- [Short exercise]:
Copy out the records verbatim, starting at the line containing "This screenshot has width=481, height=448." and ending with the line containing "coord(178,411)", both lines included. Leave out the pictures.

- [Items]:

[Begin]

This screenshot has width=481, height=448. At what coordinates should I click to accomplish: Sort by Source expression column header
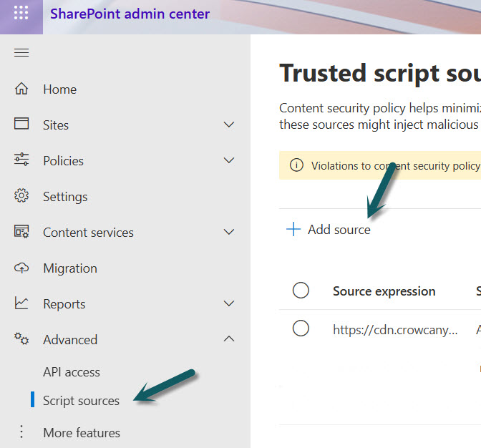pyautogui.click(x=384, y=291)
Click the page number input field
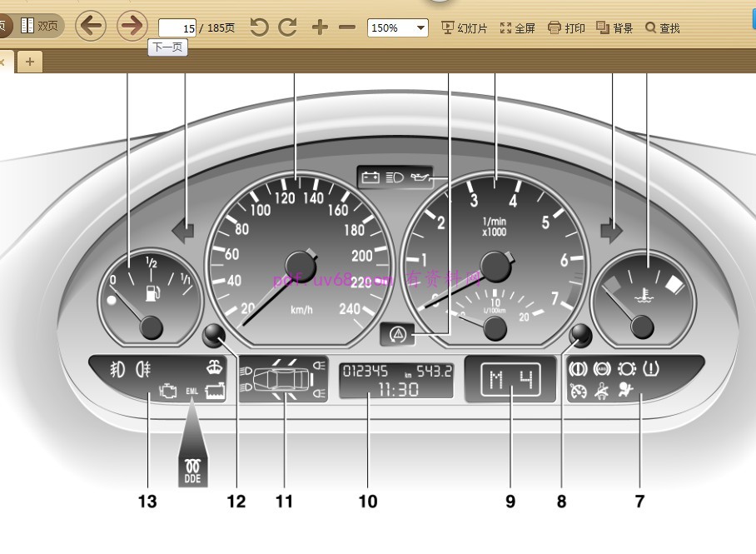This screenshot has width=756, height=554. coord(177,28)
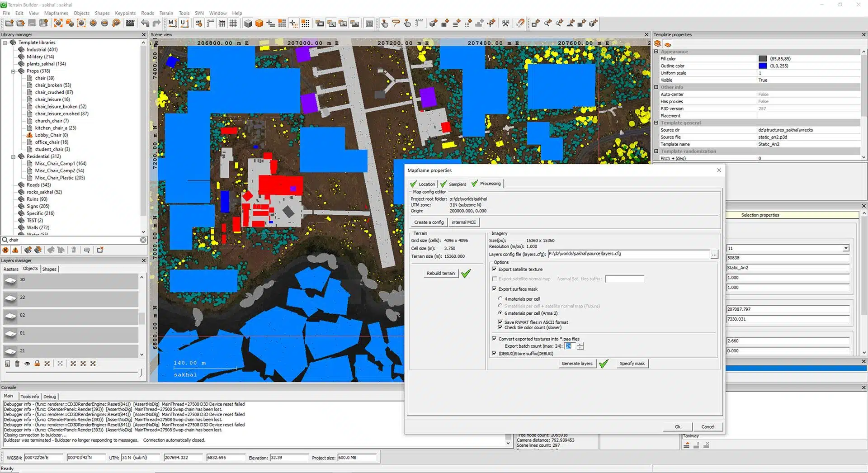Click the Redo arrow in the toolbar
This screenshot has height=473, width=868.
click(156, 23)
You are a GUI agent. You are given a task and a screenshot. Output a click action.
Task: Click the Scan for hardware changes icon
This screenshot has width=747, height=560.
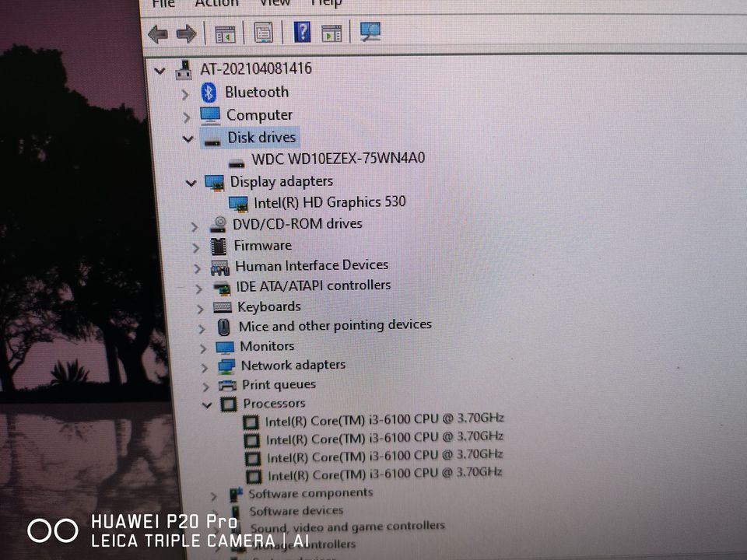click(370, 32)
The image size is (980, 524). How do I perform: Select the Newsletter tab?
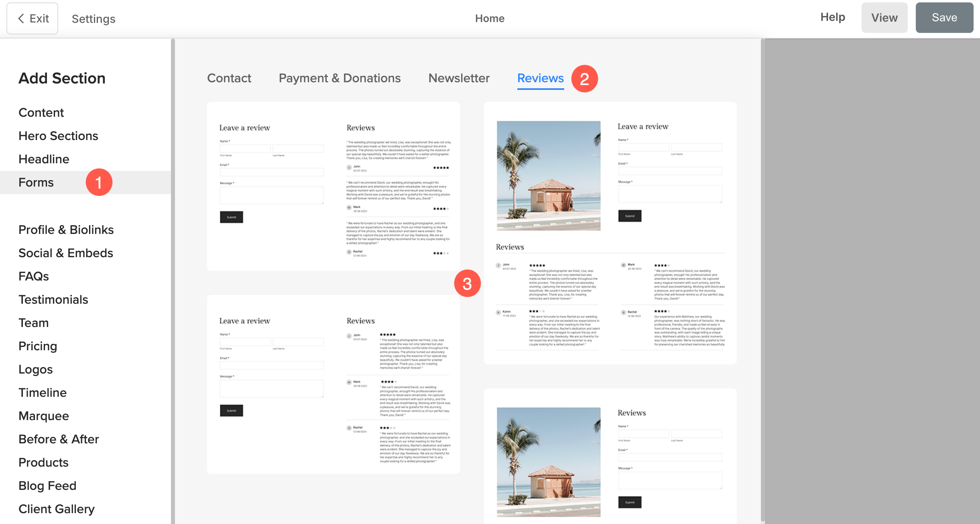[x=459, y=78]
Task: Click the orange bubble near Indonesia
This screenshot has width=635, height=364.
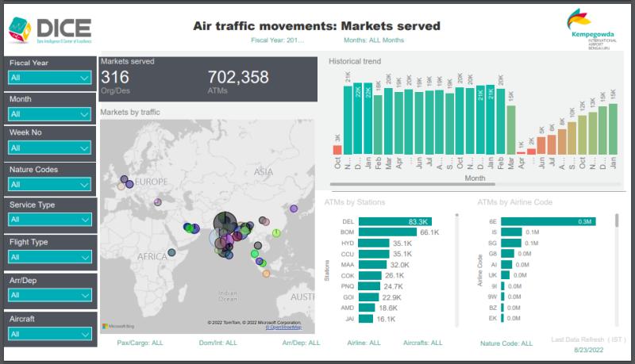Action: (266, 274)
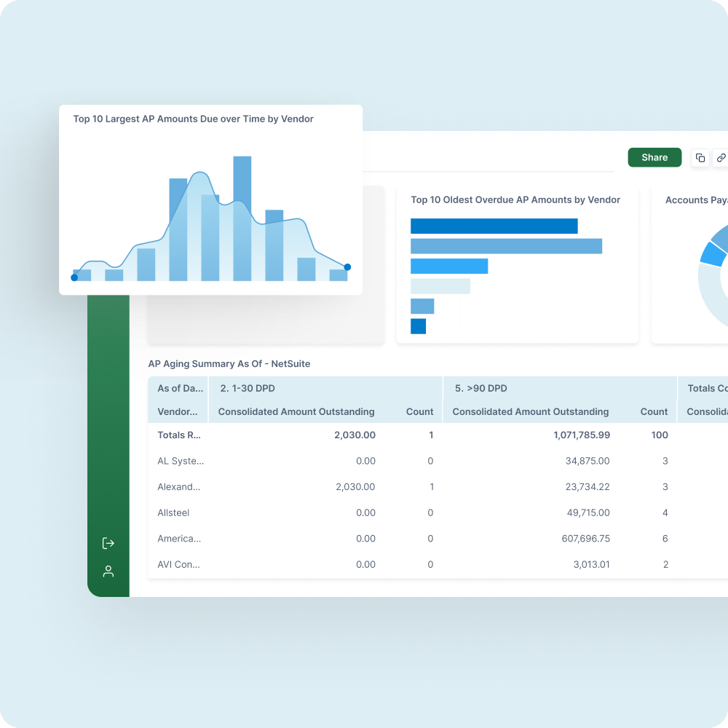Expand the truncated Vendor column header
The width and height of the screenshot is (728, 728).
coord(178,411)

[End]
[Begin]

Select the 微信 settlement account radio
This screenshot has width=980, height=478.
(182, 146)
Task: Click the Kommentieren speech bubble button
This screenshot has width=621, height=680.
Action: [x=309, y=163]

[End]

- [Solution]:
This screenshot has width=481, height=448. At what coordinates should I click to accomplish: Sort by Source expression column header
pyautogui.click(x=384, y=291)
Click the page number input field
This screenshot has width=756, height=554. coord(177,28)
Click the Redo arrow in the toolbar
This screenshot has height=473, width=868.
click(156, 23)
You are a GUI agent. You are given a task and a screenshot. Output a click action.
Task: Click the Scan for hardware changes icon
This screenshot has width=747, height=560.
click(370, 32)
The image size is (980, 524). How do I perform: Select the Newsletter tab?
[x=459, y=78]
Task: Click the orange bubble near Indonesia
This screenshot has width=635, height=364.
Action: (266, 274)
Expand the truncated Vendor column header
The width and height of the screenshot is (728, 728).
coord(178,411)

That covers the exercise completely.